Saved entries:

*****

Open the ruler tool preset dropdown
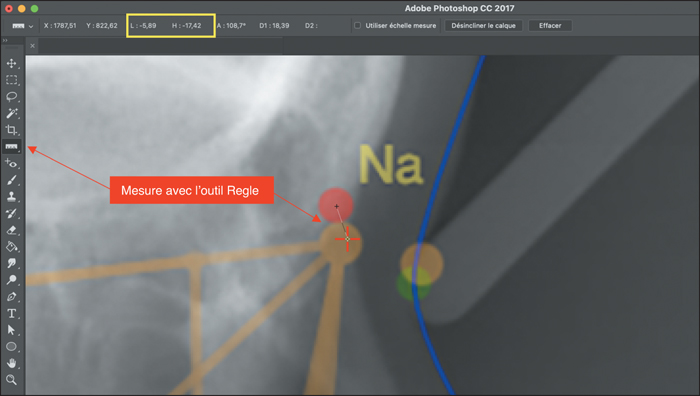Viewport: 700px width, 396px height. pyautogui.click(x=21, y=26)
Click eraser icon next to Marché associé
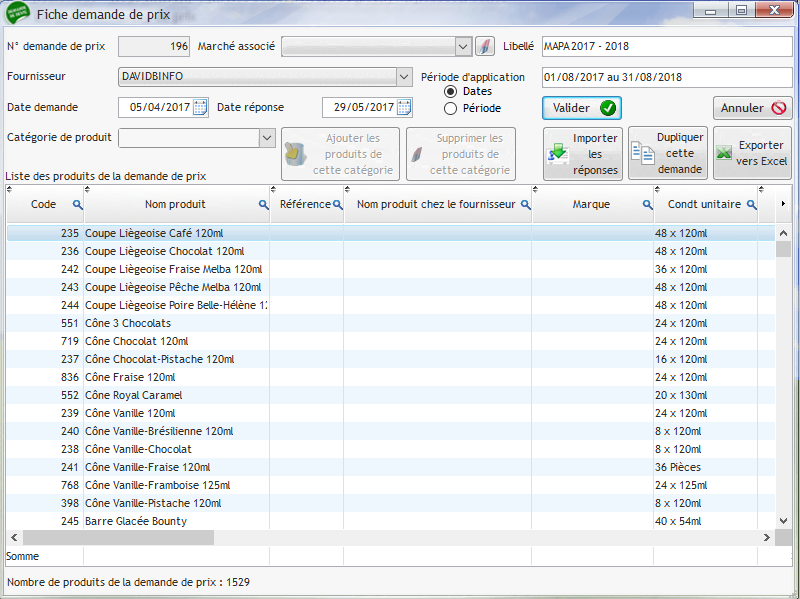 [x=484, y=46]
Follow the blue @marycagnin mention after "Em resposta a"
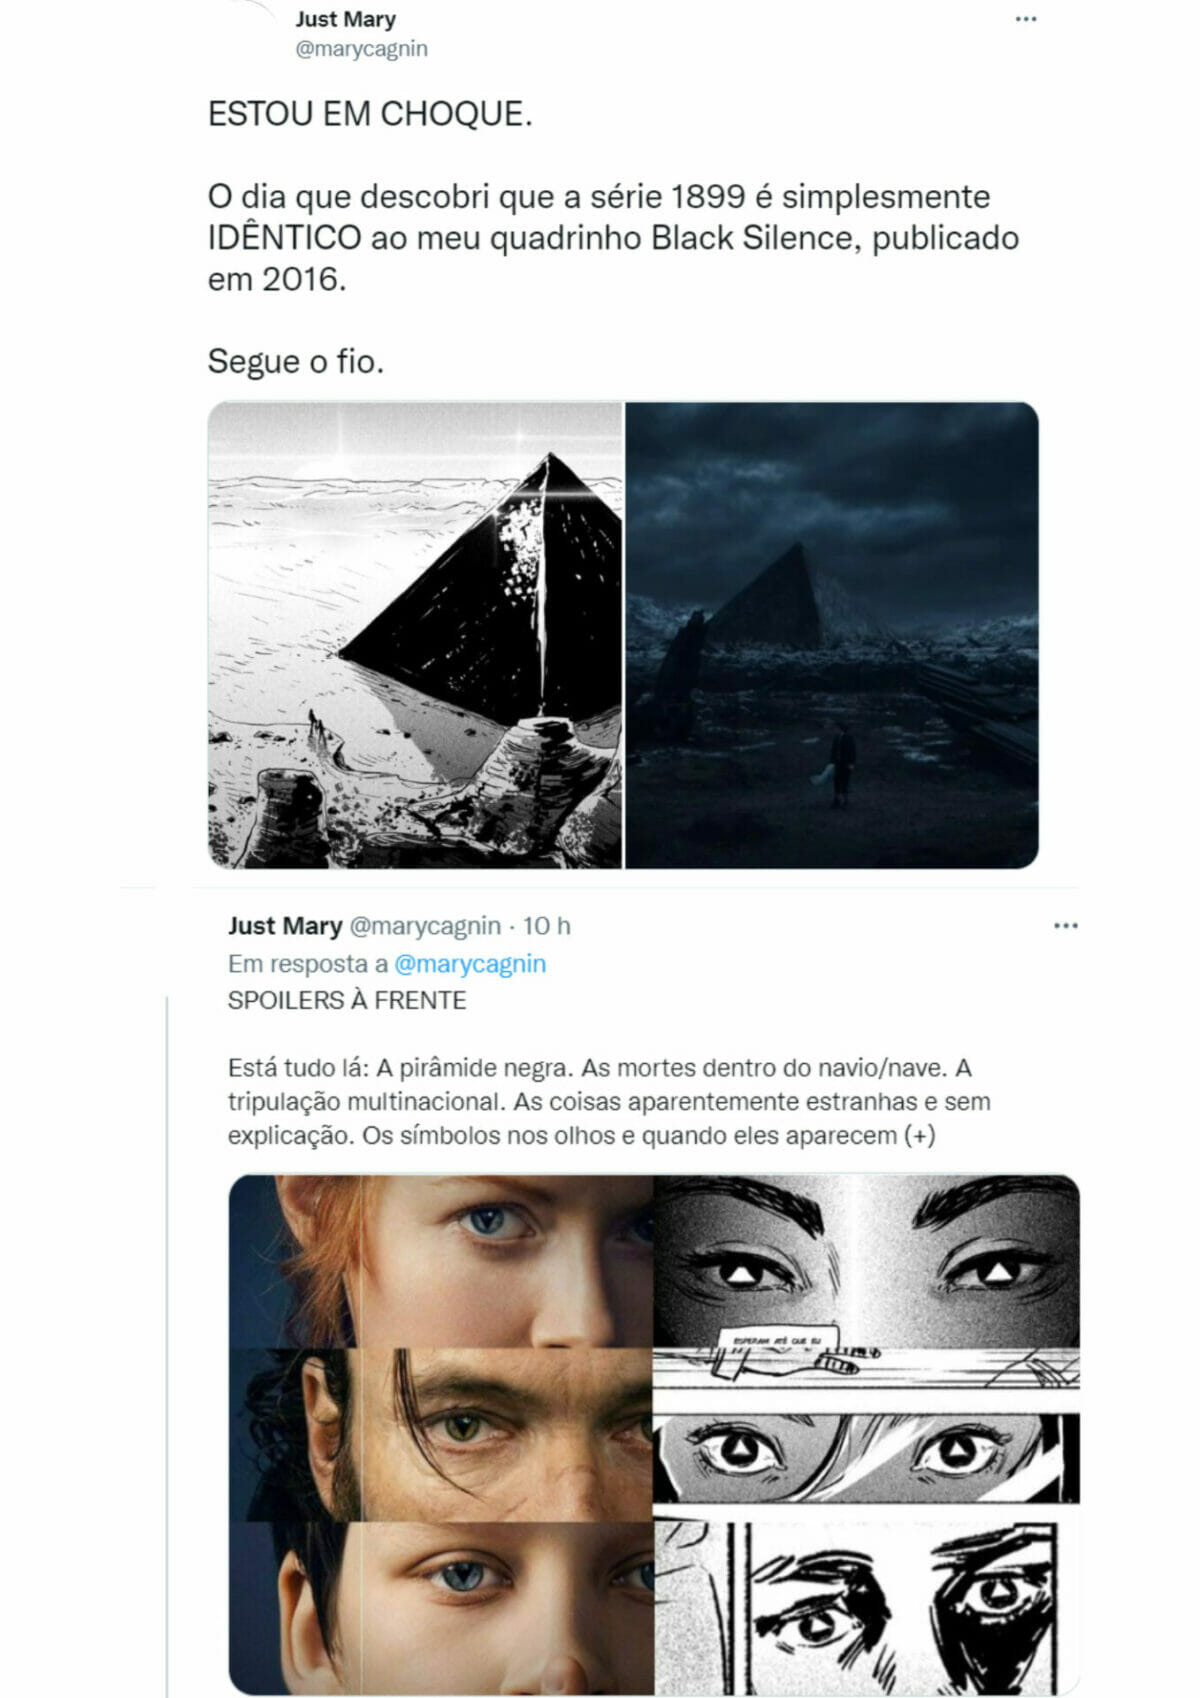This screenshot has height=1698, width=1200. click(470, 964)
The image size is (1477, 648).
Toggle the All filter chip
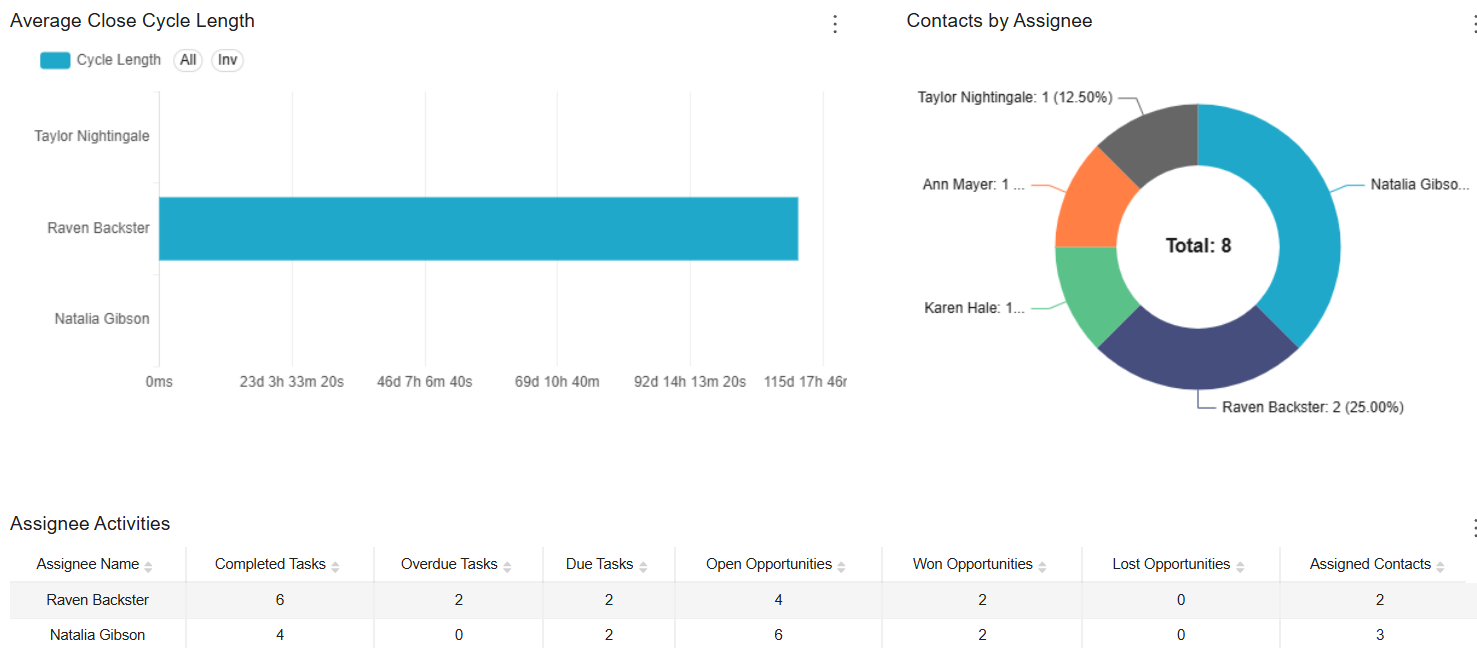pyautogui.click(x=188, y=60)
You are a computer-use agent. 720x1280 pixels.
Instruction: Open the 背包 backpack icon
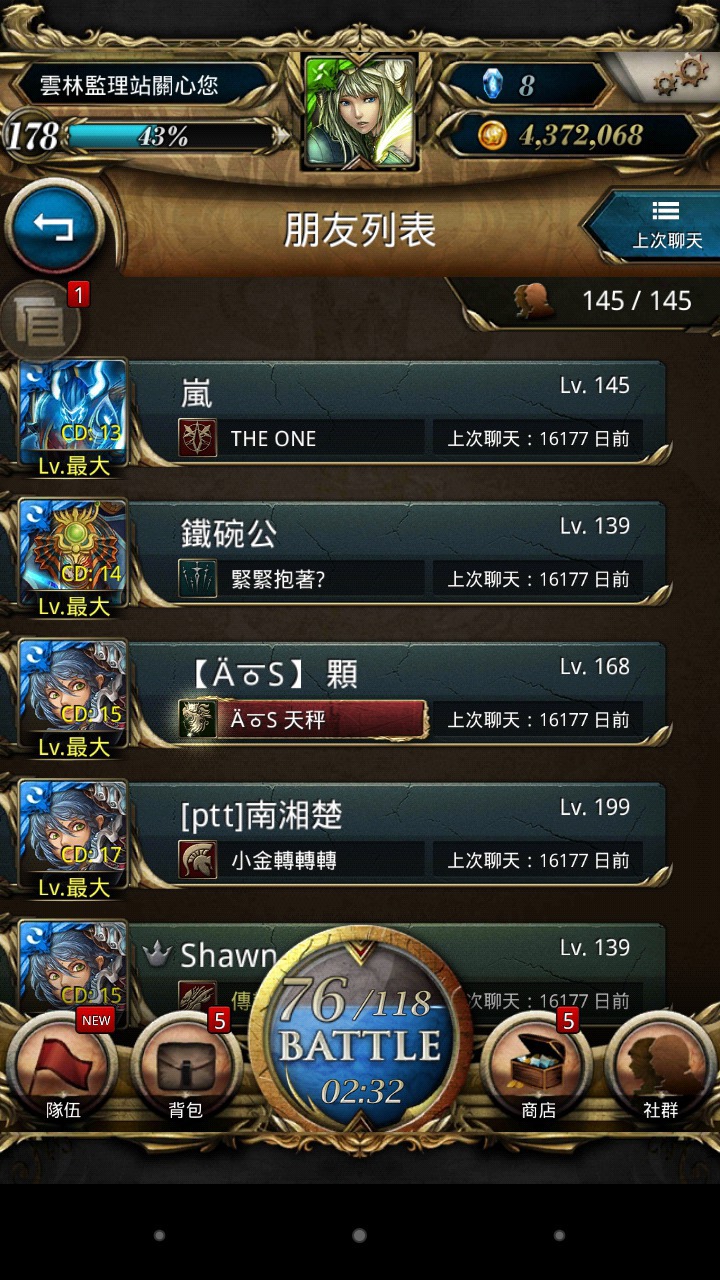click(186, 1068)
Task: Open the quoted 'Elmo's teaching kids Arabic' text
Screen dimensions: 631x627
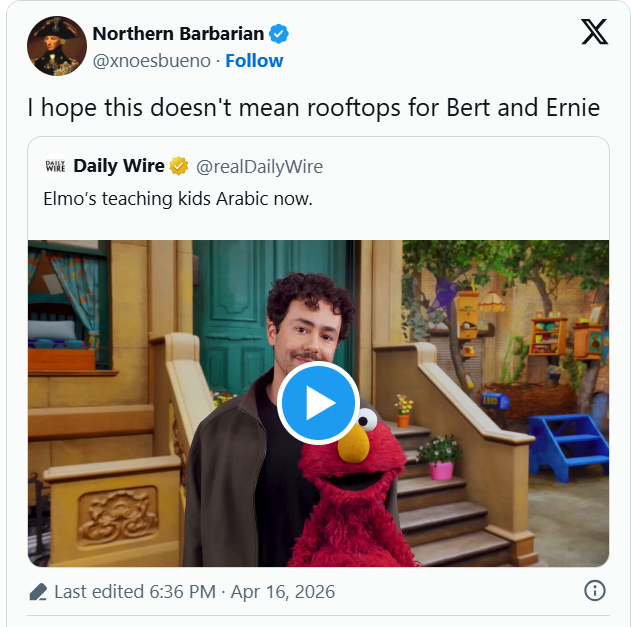Action: click(x=178, y=198)
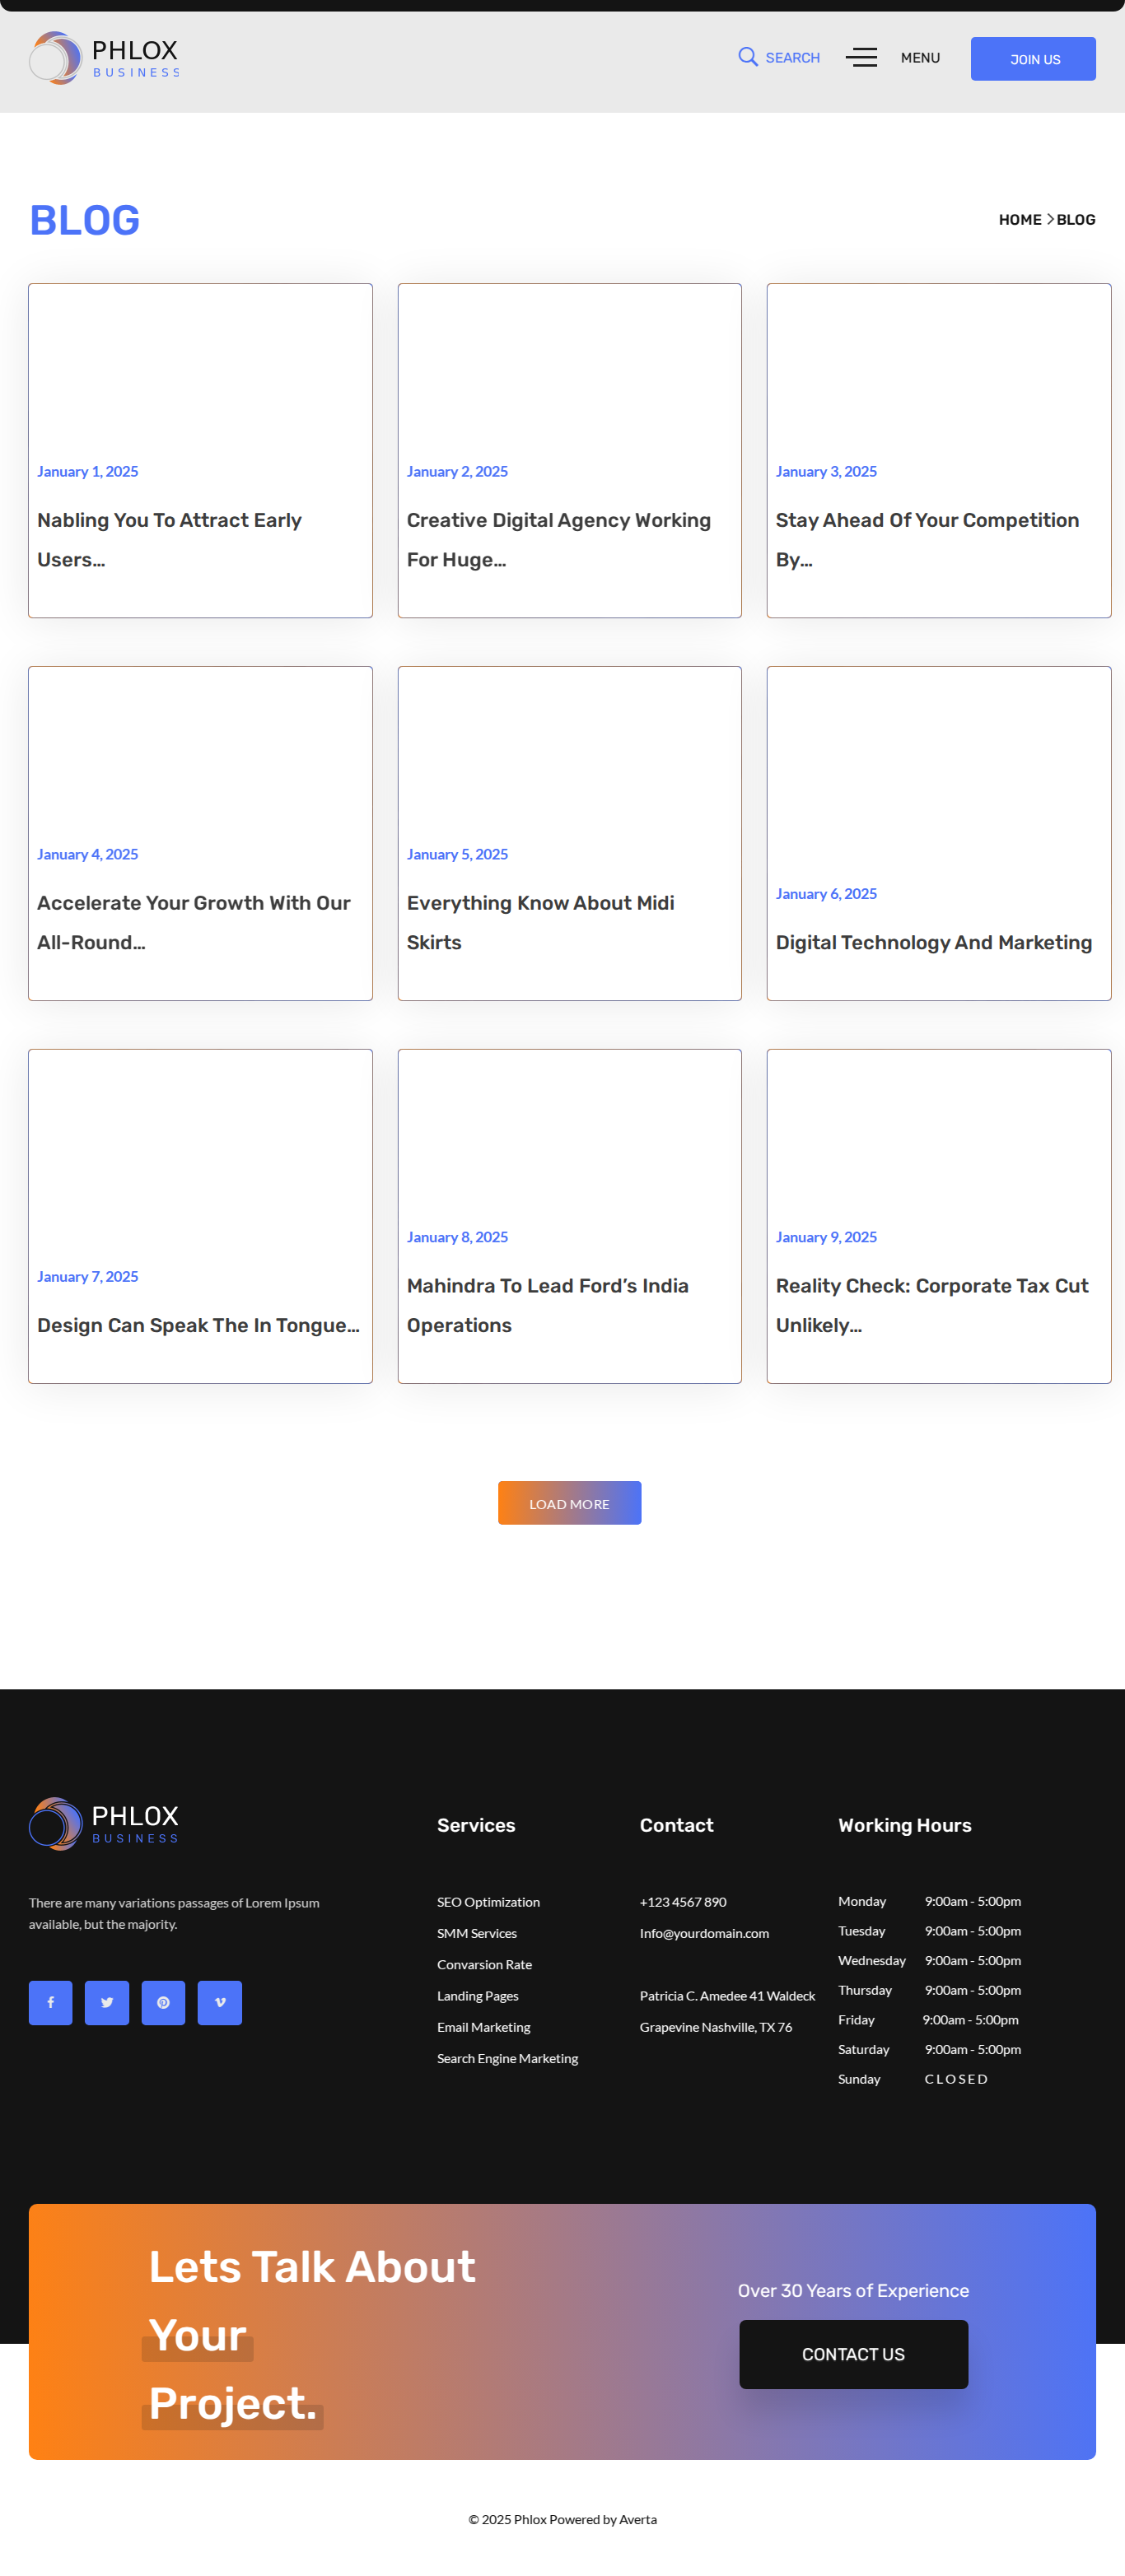Open the hamburger menu icon
1125x2576 pixels.
[861, 58]
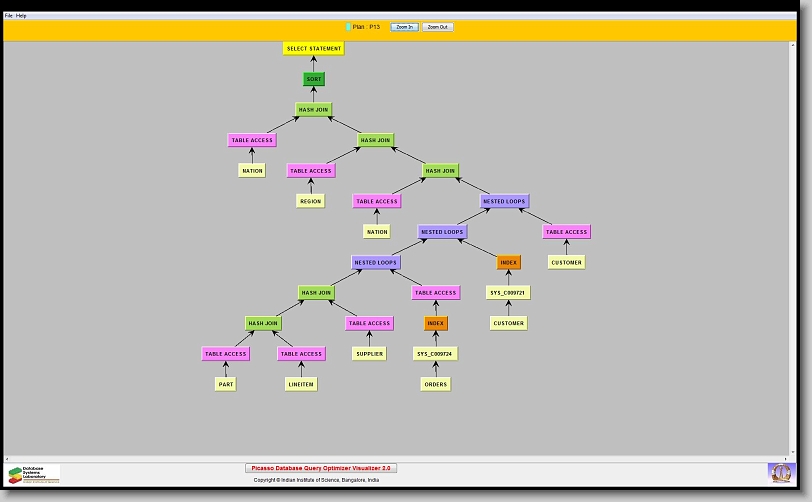Click the ORDERS table node
The width and height of the screenshot is (812, 502).
435,384
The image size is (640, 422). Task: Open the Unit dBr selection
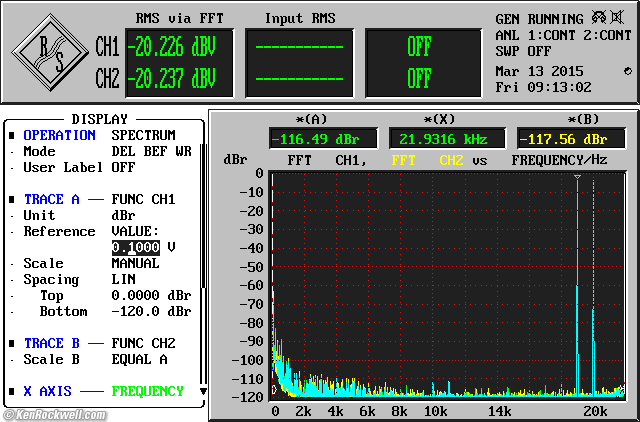(x=123, y=215)
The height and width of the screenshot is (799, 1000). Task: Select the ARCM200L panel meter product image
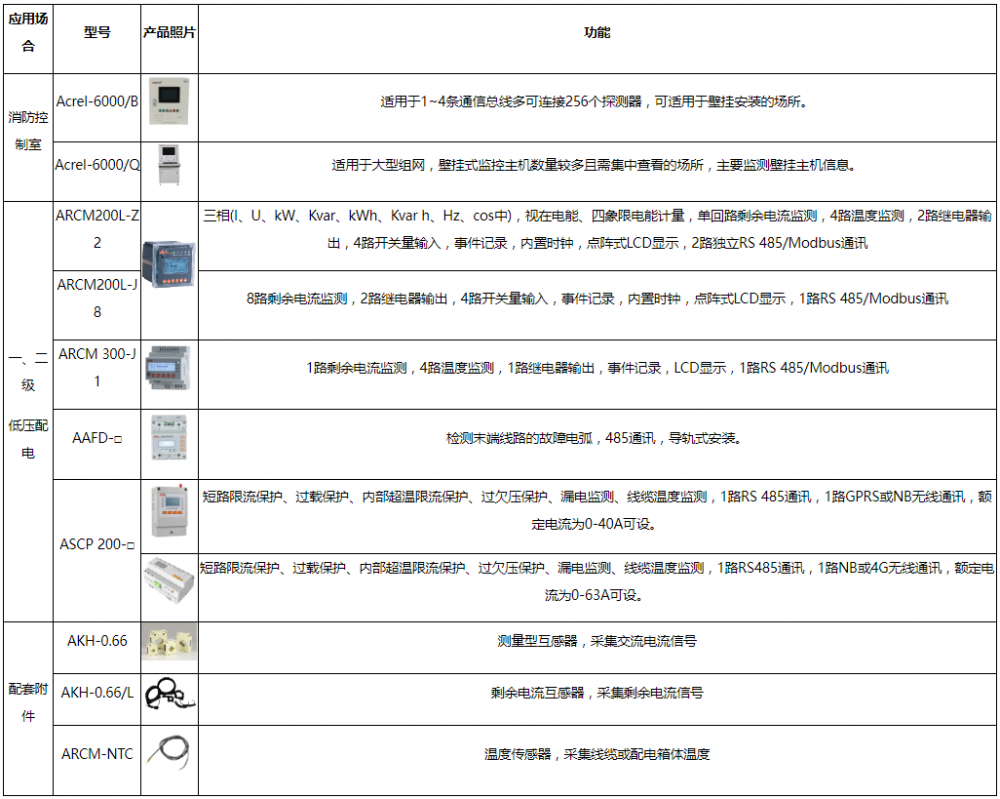(168, 265)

*****

PROBLEM STATEMENT: Reproduce every line of the data above, exactly as it stands, but not the pictures.

ANSWER:
Open the ruler tool preset dropdown
Viewport: 700px width, 396px height. pyautogui.click(x=21, y=26)
Click eraser icon next to Marché associé
 [x=484, y=46]
Follow the blue @marycagnin mention after "Em resposta a"
This screenshot has height=1698, width=1200. click(470, 964)
The image size is (1477, 648).
Toggle the All filter chip
pyautogui.click(x=188, y=60)
You are a computer-use agent. 720x1280 pixels.
Instruction: Open the 背包 backpack icon
click(186, 1068)
Task: Open the quoted 'Elmo's teaching kids Arabic' text
Screen dimensions: 631x627
Action: click(x=178, y=198)
Open the hamburger menu icon
1125x2576 pixels.
[861, 58]
Click the ORDERS table node
The width and height of the screenshot is (812, 502).
435,384
The image size is (640, 422). Task: Open the Unit dBr selection
(x=123, y=215)
The height and width of the screenshot is (799, 1000). Task: Select the ARCM200L panel meter product image
(168, 265)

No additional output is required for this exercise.